>> BEGIN

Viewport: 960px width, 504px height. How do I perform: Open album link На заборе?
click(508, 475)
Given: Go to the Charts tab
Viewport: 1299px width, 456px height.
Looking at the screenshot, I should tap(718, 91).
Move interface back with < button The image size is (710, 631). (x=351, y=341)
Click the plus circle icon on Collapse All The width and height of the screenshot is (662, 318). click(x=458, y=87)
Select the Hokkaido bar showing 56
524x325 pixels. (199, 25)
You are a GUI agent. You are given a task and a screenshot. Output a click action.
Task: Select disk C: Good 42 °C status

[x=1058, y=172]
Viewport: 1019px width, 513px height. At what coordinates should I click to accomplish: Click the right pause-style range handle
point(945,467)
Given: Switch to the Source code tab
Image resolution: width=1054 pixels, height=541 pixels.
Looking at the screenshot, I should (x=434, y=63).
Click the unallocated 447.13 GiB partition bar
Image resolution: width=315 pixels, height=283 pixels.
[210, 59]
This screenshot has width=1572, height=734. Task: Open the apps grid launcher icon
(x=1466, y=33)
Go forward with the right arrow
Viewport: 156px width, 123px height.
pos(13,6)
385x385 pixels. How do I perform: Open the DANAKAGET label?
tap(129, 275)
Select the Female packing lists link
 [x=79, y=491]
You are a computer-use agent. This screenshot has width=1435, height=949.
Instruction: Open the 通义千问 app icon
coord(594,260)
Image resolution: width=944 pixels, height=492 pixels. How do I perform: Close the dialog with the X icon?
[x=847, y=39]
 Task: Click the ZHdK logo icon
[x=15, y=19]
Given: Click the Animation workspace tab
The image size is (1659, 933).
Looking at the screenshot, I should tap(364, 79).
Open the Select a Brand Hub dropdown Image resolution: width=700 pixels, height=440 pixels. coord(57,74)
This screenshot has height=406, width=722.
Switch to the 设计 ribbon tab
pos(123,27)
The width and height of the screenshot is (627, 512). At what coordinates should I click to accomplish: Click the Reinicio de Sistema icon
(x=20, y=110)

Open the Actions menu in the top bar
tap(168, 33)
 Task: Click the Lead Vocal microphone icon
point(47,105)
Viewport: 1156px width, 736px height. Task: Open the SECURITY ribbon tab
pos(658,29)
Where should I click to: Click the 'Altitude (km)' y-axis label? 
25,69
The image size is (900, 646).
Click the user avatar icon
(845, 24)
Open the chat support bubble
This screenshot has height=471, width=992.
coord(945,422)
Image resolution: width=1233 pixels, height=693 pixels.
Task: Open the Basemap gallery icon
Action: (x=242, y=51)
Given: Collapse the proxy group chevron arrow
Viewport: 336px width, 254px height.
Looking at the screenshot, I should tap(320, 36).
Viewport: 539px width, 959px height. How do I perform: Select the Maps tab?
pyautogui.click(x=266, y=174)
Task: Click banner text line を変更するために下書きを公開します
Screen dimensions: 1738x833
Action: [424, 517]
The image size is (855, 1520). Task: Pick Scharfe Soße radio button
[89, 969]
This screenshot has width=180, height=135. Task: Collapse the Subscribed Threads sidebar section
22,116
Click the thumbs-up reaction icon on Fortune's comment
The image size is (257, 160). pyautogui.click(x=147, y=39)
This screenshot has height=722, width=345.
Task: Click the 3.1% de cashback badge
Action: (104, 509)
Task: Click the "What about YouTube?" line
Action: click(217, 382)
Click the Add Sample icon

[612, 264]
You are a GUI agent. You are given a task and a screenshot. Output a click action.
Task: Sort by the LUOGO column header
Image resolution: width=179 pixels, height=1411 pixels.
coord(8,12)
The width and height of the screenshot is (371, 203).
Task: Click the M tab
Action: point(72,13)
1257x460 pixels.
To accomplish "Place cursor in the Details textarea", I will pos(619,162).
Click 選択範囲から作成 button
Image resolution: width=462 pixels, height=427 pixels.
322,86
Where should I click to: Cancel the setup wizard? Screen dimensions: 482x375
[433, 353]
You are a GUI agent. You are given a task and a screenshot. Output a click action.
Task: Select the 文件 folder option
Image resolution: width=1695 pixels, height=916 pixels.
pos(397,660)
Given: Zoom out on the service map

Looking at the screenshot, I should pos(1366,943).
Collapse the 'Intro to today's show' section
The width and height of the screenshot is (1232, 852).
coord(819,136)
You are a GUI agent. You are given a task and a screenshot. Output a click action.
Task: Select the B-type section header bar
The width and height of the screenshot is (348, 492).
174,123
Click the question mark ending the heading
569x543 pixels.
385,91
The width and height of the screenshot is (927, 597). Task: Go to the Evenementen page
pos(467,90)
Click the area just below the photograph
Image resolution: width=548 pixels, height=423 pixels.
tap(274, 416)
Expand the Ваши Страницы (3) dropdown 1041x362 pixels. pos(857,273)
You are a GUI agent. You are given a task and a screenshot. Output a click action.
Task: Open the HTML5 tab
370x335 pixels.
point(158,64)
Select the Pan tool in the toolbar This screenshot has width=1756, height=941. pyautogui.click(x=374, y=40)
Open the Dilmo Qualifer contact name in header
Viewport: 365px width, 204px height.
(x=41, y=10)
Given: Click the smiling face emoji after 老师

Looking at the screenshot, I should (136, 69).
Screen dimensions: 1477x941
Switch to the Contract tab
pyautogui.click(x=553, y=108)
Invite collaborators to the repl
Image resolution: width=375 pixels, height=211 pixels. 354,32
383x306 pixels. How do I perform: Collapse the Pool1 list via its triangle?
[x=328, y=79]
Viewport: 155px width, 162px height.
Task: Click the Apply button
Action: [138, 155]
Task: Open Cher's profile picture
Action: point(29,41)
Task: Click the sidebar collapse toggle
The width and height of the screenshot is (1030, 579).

>> END

- Work instructions -
Copy out the lines of the material again unchanged, beginning with the line that contains "Expand the Ваши" and continuing through the end of the material.

- Solved exercise -
Expand the Ваши Страницы (3) dropdown 1041x362 pixels. pos(857,273)
You are a GUI agent. You are given a task and a screenshot. Output a click action.
Task: Open the HTML5 tab
370x335 pixels.
point(158,64)
Select the Pan tool in the toolbar This screenshot has width=1756, height=941. pyautogui.click(x=374, y=40)
Open the Dilmo Qualifer contact name in header
Viewport: 365px width, 204px height.
(x=41, y=10)
Given: Click the smiling face emoji after 老师

Looking at the screenshot, I should (136, 69).
Screen dimensions: 1477x941
Switch to the Contract tab
pyautogui.click(x=553, y=108)
Invite collaborators to the repl
Image resolution: width=375 pixels, height=211 pixels. 354,32
383x306 pixels. How do I perform: Collapse the Pool1 list via its triangle?
[x=328, y=79]
Viewport: 155px width, 162px height.
Task: Click the Apply button
Action: [138, 155]
Task: Open Cher's profile picture
Action: point(29,41)
Task: Click the sidebar collapse toggle
The width and height of the screenshot is (1030, 579).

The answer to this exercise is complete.